Top of Records for the task

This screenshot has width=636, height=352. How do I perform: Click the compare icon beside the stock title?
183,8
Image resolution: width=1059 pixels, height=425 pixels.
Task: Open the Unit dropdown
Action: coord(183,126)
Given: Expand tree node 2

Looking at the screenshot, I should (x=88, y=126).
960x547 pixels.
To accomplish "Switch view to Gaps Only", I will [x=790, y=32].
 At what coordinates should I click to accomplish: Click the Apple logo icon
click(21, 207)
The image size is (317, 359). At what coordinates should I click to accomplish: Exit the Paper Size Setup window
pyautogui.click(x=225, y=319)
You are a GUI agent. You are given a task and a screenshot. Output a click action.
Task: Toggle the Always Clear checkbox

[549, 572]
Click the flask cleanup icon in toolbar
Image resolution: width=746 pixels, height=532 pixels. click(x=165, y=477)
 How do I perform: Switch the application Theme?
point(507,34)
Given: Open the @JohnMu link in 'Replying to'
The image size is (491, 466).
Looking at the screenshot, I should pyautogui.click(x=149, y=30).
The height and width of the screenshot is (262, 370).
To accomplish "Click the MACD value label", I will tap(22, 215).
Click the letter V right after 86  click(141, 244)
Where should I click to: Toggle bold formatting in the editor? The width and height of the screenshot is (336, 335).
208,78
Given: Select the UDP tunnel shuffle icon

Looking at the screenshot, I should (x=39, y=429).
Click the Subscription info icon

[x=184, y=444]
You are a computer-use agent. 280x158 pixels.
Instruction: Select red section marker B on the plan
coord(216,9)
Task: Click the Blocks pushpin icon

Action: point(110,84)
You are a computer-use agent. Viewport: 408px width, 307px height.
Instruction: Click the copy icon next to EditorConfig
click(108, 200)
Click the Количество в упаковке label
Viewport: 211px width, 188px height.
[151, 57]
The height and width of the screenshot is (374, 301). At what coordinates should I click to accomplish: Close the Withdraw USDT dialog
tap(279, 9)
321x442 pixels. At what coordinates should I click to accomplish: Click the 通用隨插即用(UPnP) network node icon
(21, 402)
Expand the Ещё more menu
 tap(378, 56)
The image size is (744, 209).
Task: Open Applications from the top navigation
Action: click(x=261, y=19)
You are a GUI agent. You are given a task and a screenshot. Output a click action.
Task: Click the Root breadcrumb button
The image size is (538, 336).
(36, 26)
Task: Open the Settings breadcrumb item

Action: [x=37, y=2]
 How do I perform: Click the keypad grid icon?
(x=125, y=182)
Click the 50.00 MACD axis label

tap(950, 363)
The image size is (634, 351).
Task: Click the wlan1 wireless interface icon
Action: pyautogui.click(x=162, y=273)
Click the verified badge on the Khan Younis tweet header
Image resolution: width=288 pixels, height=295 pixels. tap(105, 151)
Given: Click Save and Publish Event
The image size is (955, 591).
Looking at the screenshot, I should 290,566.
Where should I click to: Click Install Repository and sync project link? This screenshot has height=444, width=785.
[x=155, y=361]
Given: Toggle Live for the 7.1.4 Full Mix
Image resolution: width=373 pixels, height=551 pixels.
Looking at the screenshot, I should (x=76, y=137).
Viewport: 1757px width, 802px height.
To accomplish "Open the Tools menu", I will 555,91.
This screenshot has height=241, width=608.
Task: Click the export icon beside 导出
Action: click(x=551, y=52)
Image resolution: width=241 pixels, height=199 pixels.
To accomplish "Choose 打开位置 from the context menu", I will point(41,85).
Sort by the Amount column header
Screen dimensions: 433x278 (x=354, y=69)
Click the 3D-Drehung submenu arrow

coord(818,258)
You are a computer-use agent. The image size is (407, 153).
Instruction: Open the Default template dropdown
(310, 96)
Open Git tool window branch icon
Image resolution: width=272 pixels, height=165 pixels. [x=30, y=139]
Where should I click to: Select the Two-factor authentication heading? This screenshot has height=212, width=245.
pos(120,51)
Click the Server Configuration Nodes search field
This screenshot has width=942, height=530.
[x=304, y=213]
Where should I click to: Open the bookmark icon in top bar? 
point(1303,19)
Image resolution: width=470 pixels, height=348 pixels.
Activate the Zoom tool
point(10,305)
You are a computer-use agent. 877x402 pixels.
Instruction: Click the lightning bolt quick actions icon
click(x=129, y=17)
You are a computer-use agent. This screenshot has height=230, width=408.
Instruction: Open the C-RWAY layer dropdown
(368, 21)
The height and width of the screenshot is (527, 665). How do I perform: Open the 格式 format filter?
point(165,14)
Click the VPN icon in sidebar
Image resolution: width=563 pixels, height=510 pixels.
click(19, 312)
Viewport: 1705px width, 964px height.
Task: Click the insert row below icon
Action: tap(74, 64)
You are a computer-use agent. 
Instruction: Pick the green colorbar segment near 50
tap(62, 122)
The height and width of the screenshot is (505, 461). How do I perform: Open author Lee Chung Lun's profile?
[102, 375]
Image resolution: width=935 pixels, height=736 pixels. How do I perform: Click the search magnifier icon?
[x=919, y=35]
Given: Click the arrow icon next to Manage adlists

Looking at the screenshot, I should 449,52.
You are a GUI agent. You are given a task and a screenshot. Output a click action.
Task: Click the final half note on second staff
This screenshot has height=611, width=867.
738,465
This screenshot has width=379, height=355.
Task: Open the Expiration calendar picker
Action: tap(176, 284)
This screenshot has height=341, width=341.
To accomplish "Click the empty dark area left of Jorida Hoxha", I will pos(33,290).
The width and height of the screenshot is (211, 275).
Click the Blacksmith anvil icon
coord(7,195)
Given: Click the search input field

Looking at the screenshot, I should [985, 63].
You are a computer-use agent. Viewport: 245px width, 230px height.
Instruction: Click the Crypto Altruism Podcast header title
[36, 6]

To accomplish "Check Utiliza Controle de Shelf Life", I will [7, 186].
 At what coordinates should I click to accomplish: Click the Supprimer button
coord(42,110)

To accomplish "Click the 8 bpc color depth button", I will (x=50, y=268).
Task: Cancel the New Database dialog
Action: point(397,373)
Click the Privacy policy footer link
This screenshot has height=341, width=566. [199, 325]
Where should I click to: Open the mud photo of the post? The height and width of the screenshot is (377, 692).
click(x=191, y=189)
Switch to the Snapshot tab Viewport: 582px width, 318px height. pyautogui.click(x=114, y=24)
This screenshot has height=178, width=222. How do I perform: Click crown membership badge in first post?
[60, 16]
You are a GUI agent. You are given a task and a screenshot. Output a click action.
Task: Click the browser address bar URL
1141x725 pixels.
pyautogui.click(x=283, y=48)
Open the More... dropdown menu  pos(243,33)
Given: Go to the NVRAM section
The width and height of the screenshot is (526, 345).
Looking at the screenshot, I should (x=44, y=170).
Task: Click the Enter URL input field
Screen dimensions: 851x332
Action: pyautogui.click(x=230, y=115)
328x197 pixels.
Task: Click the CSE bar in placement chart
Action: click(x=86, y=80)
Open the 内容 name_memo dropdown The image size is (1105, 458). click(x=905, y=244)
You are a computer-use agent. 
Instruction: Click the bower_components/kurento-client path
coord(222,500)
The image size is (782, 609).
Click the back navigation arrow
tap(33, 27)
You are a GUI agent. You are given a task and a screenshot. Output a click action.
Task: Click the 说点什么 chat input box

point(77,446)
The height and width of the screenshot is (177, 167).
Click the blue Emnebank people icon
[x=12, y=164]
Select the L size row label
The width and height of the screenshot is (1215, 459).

Bottom of Records for the task

● **About this exercise**: In full and without change, transcribe the entries.

● **Task response**:
This screenshot has width=636, height=352. How do I perform: Click the compare icon beside the stock title?
183,8
Image resolution: width=1059 pixels, height=425 pixels.
Task: Open the Unit dropdown
Action: coord(183,126)
Given: Expand tree node 2

Looking at the screenshot, I should (x=88, y=126).
960x547 pixels.
To accomplish "Switch view to Gaps Only", I will [x=790, y=32].
 At what coordinates should I click to accomplish: Click the Apple logo icon
click(21, 207)
The image size is (317, 359). At what coordinates should I click to accomplish: Exit the Paper Size Setup window
pyautogui.click(x=225, y=319)
You are a GUI agent. You are given a task and a screenshot. Output a click action.
Task: Toggle the Always Clear checkbox

[549, 572]
Click the flask cleanup icon in toolbar
Image resolution: width=746 pixels, height=532 pixels. click(x=165, y=477)
 How do I perform: Switch the application Theme?
point(507,34)
Given: Open the @JohnMu link in 'Replying to'
The image size is (491, 466).
Looking at the screenshot, I should pyautogui.click(x=149, y=30).
The height and width of the screenshot is (262, 370).
To accomplish "Click the MACD value label", I will tap(22, 215).
Click the letter V right after 86  click(141, 244)
Where should I click to: Toggle bold formatting in the editor? The width and height of the screenshot is (336, 335).
208,78
Given: Select the UDP tunnel shuffle icon

Looking at the screenshot, I should (x=39, y=429).
Click the Subscription info icon

[x=184, y=444]
You are a computer-use agent. 280x158 pixels.
Instruction: Select red section marker B on the plan
coord(216,9)
Task: Click the Blocks pushpin icon

Action: point(110,84)
You are a computer-use agent. Viewport: 408px width, 307px height.
Instruction: Click the copy icon next to EditorConfig
click(108, 200)
Click the Количество в упаковке label
Viewport: 211px width, 188px height.
[151, 57]
The height and width of the screenshot is (374, 301). At what coordinates should I click to accomplish: Close the Withdraw USDT dialog
tap(279, 9)
321x442 pixels. At what coordinates should I click to accomplish: Click the 通用隨插即用(UPnP) network node icon
(21, 402)
Expand the Ещё more menu
 tap(378, 56)
The image size is (744, 209).
Task: Open Applications from the top navigation
Action: click(x=261, y=19)
You are a GUI agent. You are given a task and a screenshot. Output a click action.
Task: Click the Root breadcrumb button
The image size is (538, 336).
(36, 26)
Task: Open the Settings breadcrumb item

Action: [x=37, y=2]
 How do I perform: Click the keypad grid icon?
(x=125, y=182)
Click the 50.00 MACD axis label

tap(950, 363)
The image size is (634, 351).
Task: Click the wlan1 wireless interface icon
Action: pyautogui.click(x=162, y=273)
Click the verified badge on the Khan Younis tweet header
Image resolution: width=288 pixels, height=295 pixels. tap(105, 151)
Given: Click Save and Publish Event
The image size is (955, 591).
Looking at the screenshot, I should 290,566.
Where should I click to: Click Install Repository and sync project link? This screenshot has height=444, width=785.
[x=155, y=361]
Given: Toggle Live for the 7.1.4 Full Mix
Image resolution: width=373 pixels, height=551 pixels.
Looking at the screenshot, I should (x=76, y=137).
Viewport: 1757px width, 802px height.
To accomplish "Open the Tools menu", I will 555,91.
This screenshot has height=241, width=608.
Task: Click the export icon beside 导出
Action: click(x=551, y=52)
Image resolution: width=241 pixels, height=199 pixels.
To accomplish "Choose 打开位置 from the context menu", I will point(41,85).
Sort by the Amount column header
Screen dimensions: 433x278 (x=354, y=69)
Click the 3D-Drehung submenu arrow

coord(818,258)
You are a computer-use agent. The image size is (407, 153).
Instruction: Open the Default template dropdown
(310, 96)
Open Git tool window branch icon
Image resolution: width=272 pixels, height=165 pixels. [x=30, y=139]
Where should I click to: Select the Two-factor authentication heading? This screenshot has height=212, width=245.
pos(120,51)
Click the Server Configuration Nodes search field
This screenshot has width=942, height=530.
[x=304, y=213]
Where should I click to: Open the bookmark icon in top bar? 
point(1303,19)
Image resolution: width=470 pixels, height=348 pixels.
Activate the Zoom tool
point(10,305)
You are a computer-use agent. 877x402 pixels.
Instruction: Click the lightning bolt quick actions icon
click(x=129, y=17)
You are a computer-use agent. This screenshot has height=230, width=408.
Instruction: Open the C-RWAY layer dropdown
(368, 21)
The height and width of the screenshot is (527, 665). How do I perform: Open the 格式 format filter?
point(165,14)
Click the VPN icon in sidebar
Image resolution: width=563 pixels, height=510 pixels.
click(19, 312)
Viewport: 1705px width, 964px height.
Task: Click the insert row below icon
Action: tap(74, 64)
You are a computer-use agent. 
Instruction: Pick the green colorbar segment near 50
tap(62, 122)
The height and width of the screenshot is (505, 461). How do I perform: Open author Lee Chung Lun's profile?
[102, 375]
Image resolution: width=935 pixels, height=736 pixels. How do I perform: Click the search magnifier icon?
[x=919, y=35]
Given: Click the arrow icon next to Manage adlists

Looking at the screenshot, I should 449,52.
You are a GUI agent. You are given a task and a screenshot. Output a click action.
Task: Click the final half note on second staff
This screenshot has height=611, width=867.
738,465
This screenshot has width=379, height=355.
Task: Open the Expiration calendar picker
Action: tap(176, 284)
This screenshot has height=341, width=341.
To accomplish "Click the empty dark area left of Jorida Hoxha", I will pos(33,290).
The width and height of the screenshot is (211, 275).
Click the Blacksmith anvil icon
coord(7,195)
Given: Click the search input field

Looking at the screenshot, I should [985, 63].
You are a computer-use agent. Viewport: 245px width, 230px height.
Instruction: Click the Crypto Altruism Podcast header title
[36, 6]

To accomplish "Check Utiliza Controle de Shelf Life", I will [7, 186].
 At what coordinates should I click to accomplish: Click the Supprimer button
coord(42,110)

To accomplish "Click the 8 bpc color depth button", I will (x=50, y=268).
Task: Cancel the New Database dialog
Action: point(397,373)
Click the Privacy policy footer link
This screenshot has height=341, width=566. [199, 325]
Where should I click to: Open the mud photo of the post? The height and width of the screenshot is (377, 692).
click(x=191, y=189)
Switch to the Snapshot tab Viewport: 582px width, 318px height. pyautogui.click(x=114, y=24)
This screenshot has height=178, width=222. How do I perform: Click crown membership badge in first post?
[60, 16]
You are a GUI agent. You are given a task and a screenshot. Output a click action.
Task: Click the browser address bar URL
1141x725 pixels.
pyautogui.click(x=283, y=48)
Open the More... dropdown menu  pos(243,33)
Given: Go to the NVRAM section
The width and height of the screenshot is (526, 345).
Looking at the screenshot, I should (x=44, y=170).
Task: Click the Enter URL input field
Screen dimensions: 851x332
Action: pyautogui.click(x=230, y=115)
328x197 pixels.
Task: Click the CSE bar in placement chart
Action: click(x=86, y=80)
Open the 内容 name_memo dropdown The image size is (1105, 458). click(x=905, y=244)
You are a computer-use agent. 
Instruction: Click the bower_components/kurento-client path
coord(222,500)
The image size is (782, 609).
Click the back navigation arrow
tap(33, 27)
You are a GUI agent. You are given a task and a screenshot. Output a click action.
Task: Click the 说点什么 chat input box

point(77,446)
The height and width of the screenshot is (177, 167).
Click the blue Emnebank people icon
[x=12, y=164]
Select the L size row label
The width and height of the screenshot is (1215, 459).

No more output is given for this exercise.